We ask next whether the exponents in these modified functional forms are in some way robust to changes in the parameters of the spatial model. In other words, do we need a different correction to the bilinear functional forms of the mean-field model, or can we find a set of exponents that is independent and “works” across parameters α and δ? To address this question, we no longer consider the trajectories of pair densities but their values at the stationary state, and vary the parameter δ first (for a given α), to obtain a number of time-averaged asymptotic points \(\overline{[ph]}\) vs. \(\bar{p}\) and \(\bar{h}\) on the same three-dimensional log plot. Figure 3a shows that these points lie exactly on the same plane. Thus, at the stationary state, the pair densities are again a bi-power law function of the global densities, and a plane fits the points extremely well. A single set of exponents a 2, b 2 and intercept c 2 describe this relationship for a range of values of the dynamical parameter δ in the spatial model; and the same pattern is observed for exponents a 1, b 1 and intercept c 1 for the stationary \(\overline{[pe]}\) pairs, although the fit is less impressive (Fig. 3b). We also observe similar relationships when we vary α keeping δ fixed (not shown).

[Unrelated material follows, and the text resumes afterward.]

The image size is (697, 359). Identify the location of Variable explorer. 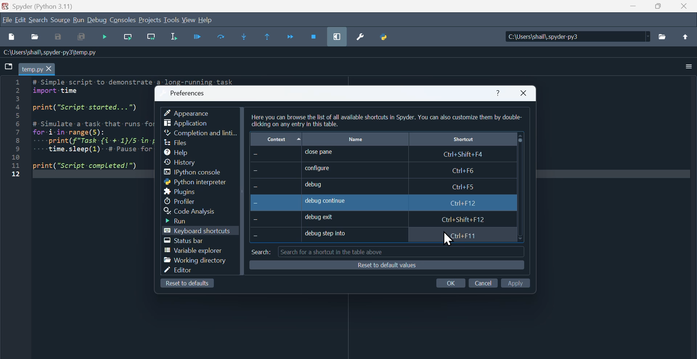
(195, 251).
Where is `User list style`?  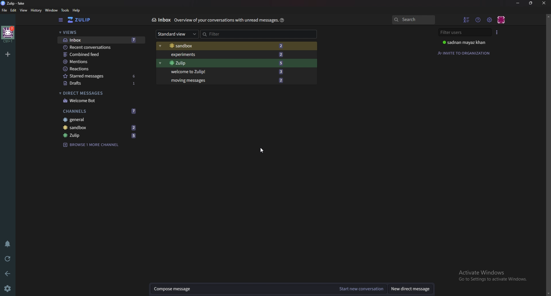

We can go further and consider the full range of values of δ and α, and vary both parameters simultaneously, to obtain a family of points in our three-dimensional space of pair densities versus global densities from the stationary state of each numerical simulation of the spatial model. Figure 3c shows a remarkable pattern for the density of predator–prey pairs as a function of predator and prey densities: the whole cloud of points lies very close to a plane. This means that a single bi-power law, and correspondingly a single set of exponents and intercept, characterizes the relationship between this second-order moment and the first-order moments in this system at the stationary state, as we vary the dynamical parameters. It follows that a single bi-power law can be used to “modify” the predation rate of the original mean-field model. A similar analysis for the prey-empty pairs shows more scatter in their relationship with the global densities for the prey and empty sites (Fig. 3d). Here, a plane does not fit as well the whole set of points, and there is more variation in the values of the exponents for the different dynamical parameters.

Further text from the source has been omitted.